━━━ Material for this task ━━━
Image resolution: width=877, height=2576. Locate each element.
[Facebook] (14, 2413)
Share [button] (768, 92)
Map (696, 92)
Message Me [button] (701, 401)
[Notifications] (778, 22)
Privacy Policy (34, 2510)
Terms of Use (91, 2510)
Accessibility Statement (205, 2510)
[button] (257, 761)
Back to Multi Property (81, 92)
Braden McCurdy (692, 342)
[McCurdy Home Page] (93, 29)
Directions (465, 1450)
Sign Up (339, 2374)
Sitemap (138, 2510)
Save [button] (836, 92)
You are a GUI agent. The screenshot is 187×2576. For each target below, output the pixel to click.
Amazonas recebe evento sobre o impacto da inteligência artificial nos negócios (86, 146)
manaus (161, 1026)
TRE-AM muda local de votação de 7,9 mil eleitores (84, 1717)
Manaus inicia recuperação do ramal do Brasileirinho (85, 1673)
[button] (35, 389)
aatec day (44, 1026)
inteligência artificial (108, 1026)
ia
━━━
Restate the entire listing verbatim.

Image resolution: width=877, height=2576. Locate each element.
[Facebook] (14, 2413)
Share [button] (768, 92)
Map (696, 92)
Message Me [button] (701, 401)
[Notifications] (778, 22)
Privacy Policy (34, 2510)
Terms of Use (91, 2510)
Accessibility Statement (205, 2510)
[button] (257, 761)
Back to Multi Property (81, 92)
Braden McCurdy (692, 342)
[McCurdy Home Page] (93, 29)
Directions (465, 1450)
Sign Up (339, 2374)
Sitemap (138, 2510)
Save [button] (836, 92)
You are a GUI agent. The screenshot is 187×2576. For each target below, output the pixel to click.
Amazonas recebe evento sobre o impacto da inteligência artificial nos negócios (86, 146)
manaus (161, 1026)
TRE-AM muda local de votação de 7,9 mil eleitores (84, 1717)
Manaus inicia recuperação do ramal do Brasileirinho (85, 1673)
[button] (35, 389)
aatec day (44, 1026)
inteligência artificial (108, 1026)
ia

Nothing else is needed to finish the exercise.